* _YOUR ASSIGNMENT_
Without the pictures, copy the entries below word for word.

* _RECORDS FOR THE EXERCISE_
⁂
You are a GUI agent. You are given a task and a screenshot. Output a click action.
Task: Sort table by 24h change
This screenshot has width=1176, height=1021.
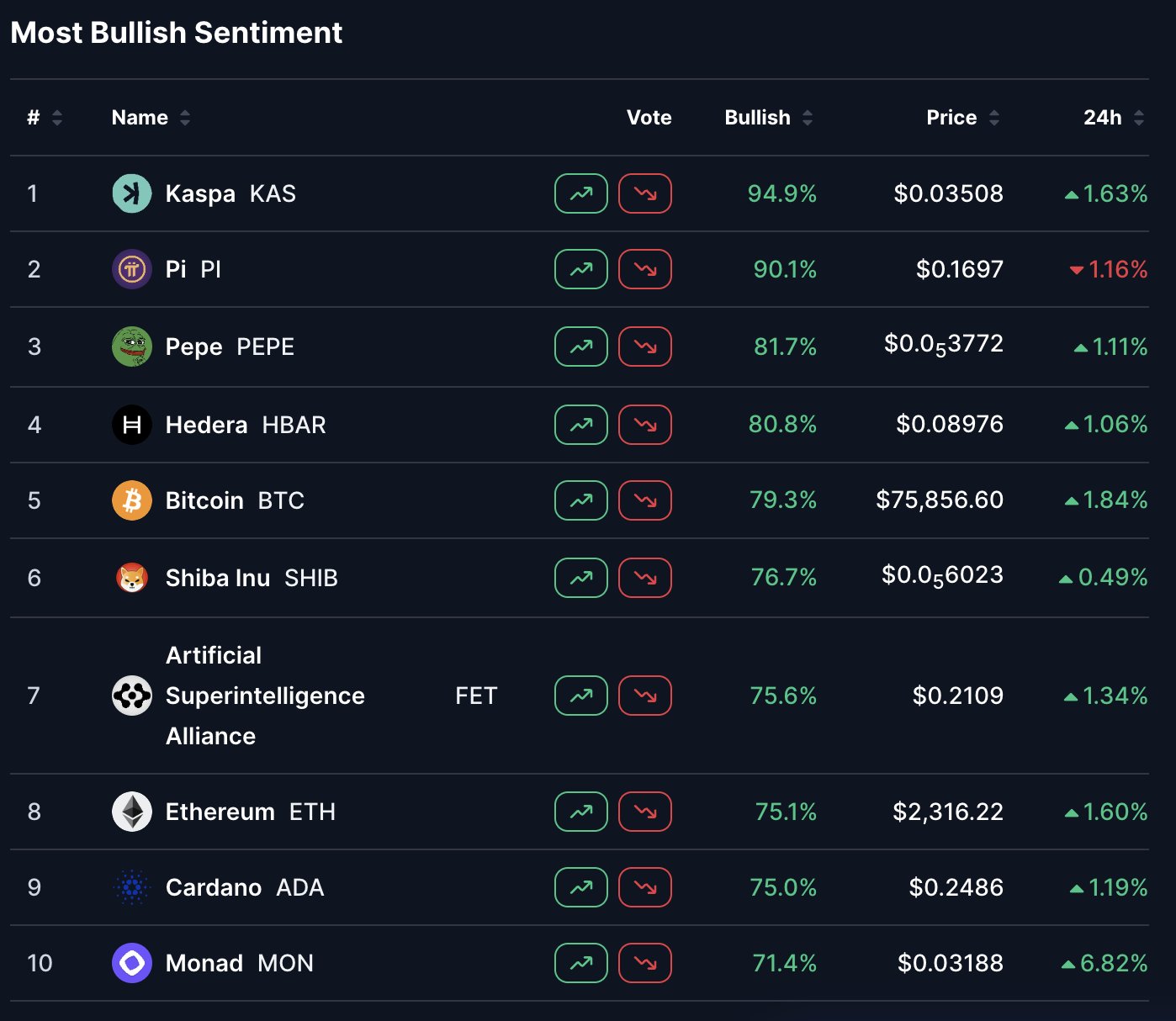(1113, 118)
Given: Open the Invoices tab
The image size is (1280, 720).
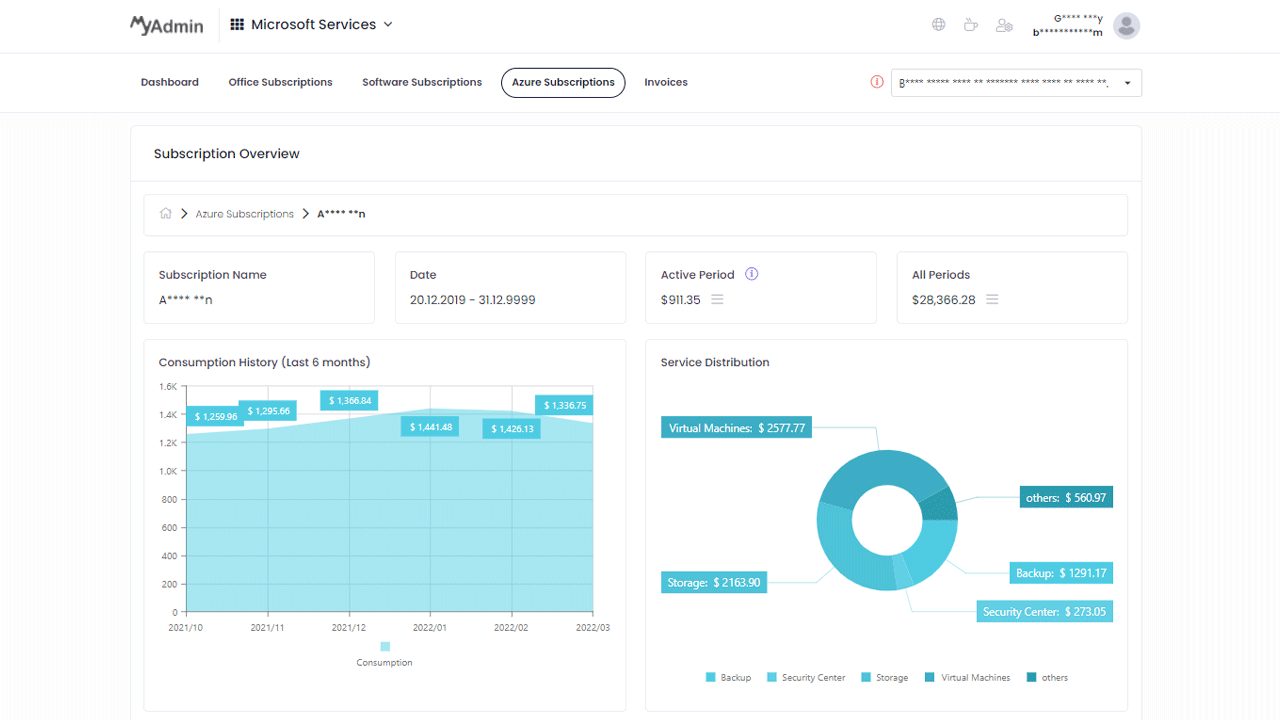Looking at the screenshot, I should click(x=666, y=82).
⁂
* _SOLUTION FOR THIS TASK_
You are a GUI agent. You are given a task and a screenshot. Output a click action.
Task: Sort table by 24h change
This screenshot has width=1176, height=1021.
(1113, 118)
Given: Open the Invoices tab
The image size is (1280, 720).
Looking at the screenshot, I should click(x=666, y=82).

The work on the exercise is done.